The landscape of the Apollo 17 landing site can only be described as dramatic. It is located in the Taurus-Littrow Valley on the southeastern rim of the Serenitatis basin, near Mare Serenitatis (Figure 1).

Apollo Metric image (frame ID AS15-M-0566) Apollo 15 metric image frame showing the Taurus-Littrow Valley.

 
Figure 1. Apollo 15 metric frame AS15-M-0566, showing the Taurus-Littrow valley. The area shown in Figure 2 has been highlighted (Apollo Image AS15-M-0566 [NASA/JSC/Arizona State University])

The Taurus-Littrow Valley lies between two hills called the South Massif and the North Massif (Figure 2). The floor of the valley is where United States Astronauts Eugene A. Cernan and Harrison H. Schmitt spent three days exploring in 1972, the last time to date that humans have directly explored another world. The floor of the valley is made up of mare basalts -- the same lavas that flooded Mare Serenitatis to the west. The relatively flat valley floor is interrupted by a scarp, called the Lee-Lincoln scarp, that trends roughly north-south between the South Massif and the North Massif.

Apollo Metric image (frame ID AS15-M-0566) Close-up of Apollo 17 landing site, with geographic features highlighted.

 
Figure 2. Close-up view of the area highlighted in Figure 1, showing the Apollo 17 landing site (arrow). Some of the major geographic features of the Taurus-Littrow valley have been labeled. The location of the Lee-Lincoln scarp has been highlighted with a dotted line that is slightly to the left of the scarp's actual position. Close-up of Apollo 15 metric frame AS15-M-0566 (Apollo Image AS15-M-0566 [NASA/JSC/Arizona State University])

What is the origin of the scarp that offsets the floor of the Taurus-Littrow Valley?

The Lee-Lincoln scarp is an example of an important class of lunar tectonic features called lobate scarps. Lobate scarps are the visible part of a deep fault that cuts the lunar curst. Here, the crust was under compression form east-to-west (that is, squeezed from left to right) and something had to give. The ground on the left buckled and rode up over the ground on the right, creating the bulge you can clearly see here. The Lee-Lincoln scarp not only offsets the floor of the Taurus-Littrow Valley, it extends into the highlands of the North Massif up the side of the hill. Topographic maps of the Taurus-Littrow Valley made using the Apollo metric and panaoramic camera images show that the scarp reaches a height of about 80 m above the valley floor. The Apollo 17 astronauts actually drove across the southern section of the Lee-Lincoln scarp in the Lunar Roving Vehicle on their way to South Massif!

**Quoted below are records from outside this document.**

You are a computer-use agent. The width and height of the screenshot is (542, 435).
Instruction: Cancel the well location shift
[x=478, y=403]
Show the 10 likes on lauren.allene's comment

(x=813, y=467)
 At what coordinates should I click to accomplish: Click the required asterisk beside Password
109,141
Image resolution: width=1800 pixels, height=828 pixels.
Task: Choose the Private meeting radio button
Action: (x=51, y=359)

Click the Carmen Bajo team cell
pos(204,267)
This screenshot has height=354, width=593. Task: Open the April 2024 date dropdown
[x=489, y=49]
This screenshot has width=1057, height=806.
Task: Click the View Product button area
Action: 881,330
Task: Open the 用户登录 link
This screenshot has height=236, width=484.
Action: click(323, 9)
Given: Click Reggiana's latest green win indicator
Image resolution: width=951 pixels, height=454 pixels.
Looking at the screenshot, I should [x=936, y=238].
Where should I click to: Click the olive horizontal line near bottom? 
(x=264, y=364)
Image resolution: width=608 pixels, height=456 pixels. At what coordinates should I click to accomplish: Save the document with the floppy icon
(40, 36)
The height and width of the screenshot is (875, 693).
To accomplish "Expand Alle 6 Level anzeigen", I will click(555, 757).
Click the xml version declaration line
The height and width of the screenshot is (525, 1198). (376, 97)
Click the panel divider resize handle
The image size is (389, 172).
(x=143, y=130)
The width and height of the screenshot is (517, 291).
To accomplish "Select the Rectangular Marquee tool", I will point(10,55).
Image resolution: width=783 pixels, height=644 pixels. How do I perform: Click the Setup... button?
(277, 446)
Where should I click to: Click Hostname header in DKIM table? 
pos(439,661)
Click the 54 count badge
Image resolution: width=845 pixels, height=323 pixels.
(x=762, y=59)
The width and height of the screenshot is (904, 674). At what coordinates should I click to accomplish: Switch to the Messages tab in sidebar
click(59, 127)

Lee-Lincoln scarp and other similar lunar scarps appear to be relatively young, because very few impact craters can be found on them. What is not understood is the source of contraction that formed these young thrust faults. The contraction and shortening may be related to heat loss from the Moon's interior, because as the Moon cooled down over time it shrank, but we don't know this for sure. That's one of the first things that the next explorers to visit the Moon will try to figure out! Future studies of lunar scarps using data obtained from the Lunar Reconnaissance Orbiter and future human exploration missions will help to unravel the root cause of these features and will shed light on the Moon's thermal history and, ultimately, its origin.